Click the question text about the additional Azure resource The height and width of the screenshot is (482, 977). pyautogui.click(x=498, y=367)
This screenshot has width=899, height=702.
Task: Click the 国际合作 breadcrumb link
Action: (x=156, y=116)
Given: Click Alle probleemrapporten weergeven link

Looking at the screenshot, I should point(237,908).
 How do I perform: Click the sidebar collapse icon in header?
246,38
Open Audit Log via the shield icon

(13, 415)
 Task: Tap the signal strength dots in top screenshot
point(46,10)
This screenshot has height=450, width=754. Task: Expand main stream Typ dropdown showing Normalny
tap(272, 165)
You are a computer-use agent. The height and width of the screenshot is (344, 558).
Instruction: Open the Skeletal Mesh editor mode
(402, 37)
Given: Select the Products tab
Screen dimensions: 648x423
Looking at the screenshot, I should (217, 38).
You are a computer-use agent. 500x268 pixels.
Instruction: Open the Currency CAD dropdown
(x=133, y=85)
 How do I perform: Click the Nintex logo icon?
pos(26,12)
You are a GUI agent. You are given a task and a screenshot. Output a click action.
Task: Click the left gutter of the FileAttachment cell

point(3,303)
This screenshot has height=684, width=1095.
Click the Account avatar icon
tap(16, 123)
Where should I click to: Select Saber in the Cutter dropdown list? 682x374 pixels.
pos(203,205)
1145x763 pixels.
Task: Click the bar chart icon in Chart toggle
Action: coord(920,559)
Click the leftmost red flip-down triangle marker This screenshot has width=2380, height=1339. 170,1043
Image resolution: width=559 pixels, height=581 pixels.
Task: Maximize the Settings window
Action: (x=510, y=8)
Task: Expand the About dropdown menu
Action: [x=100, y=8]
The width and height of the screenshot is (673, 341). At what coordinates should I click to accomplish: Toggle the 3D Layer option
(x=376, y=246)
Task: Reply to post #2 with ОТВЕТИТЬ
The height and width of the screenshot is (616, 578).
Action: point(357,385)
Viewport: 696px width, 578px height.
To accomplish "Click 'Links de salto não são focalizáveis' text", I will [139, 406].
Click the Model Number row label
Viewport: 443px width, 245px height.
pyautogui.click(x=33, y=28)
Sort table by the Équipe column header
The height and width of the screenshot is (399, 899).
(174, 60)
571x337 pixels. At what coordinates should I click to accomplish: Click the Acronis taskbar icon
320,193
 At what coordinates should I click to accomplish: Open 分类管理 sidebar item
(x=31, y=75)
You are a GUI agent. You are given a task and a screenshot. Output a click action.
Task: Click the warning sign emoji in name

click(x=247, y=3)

-- Exercise goal --
Reproduce the entries above verbatim, from the line containing "Task: Reply to post #2 with ОТВЕТИТЬ" through the end of the entries.

-- Solution for this problem --
Task: Reply to post #2 with ОТВЕТИТЬ
The height and width of the screenshot is (616, 578).
Action: point(357,385)
Viewport: 696px width, 578px height.
To accomplish "Click 'Links de salto não são focalizáveis' text", I will [139, 406].
Click the Model Number row label
Viewport: 443px width, 245px height.
pyautogui.click(x=33, y=28)
Sort table by the Équipe column header
The height and width of the screenshot is (399, 899).
(174, 60)
571x337 pixels. At what coordinates should I click to accomplish: Click the Acronis taskbar icon
320,193
 At what coordinates should I click to accomplish: Open 分类管理 sidebar item
(x=31, y=75)
You are a GUI agent. You are given a task and a screenshot. Output a click action.
Task: Click the warning sign emoji in name

click(x=247, y=3)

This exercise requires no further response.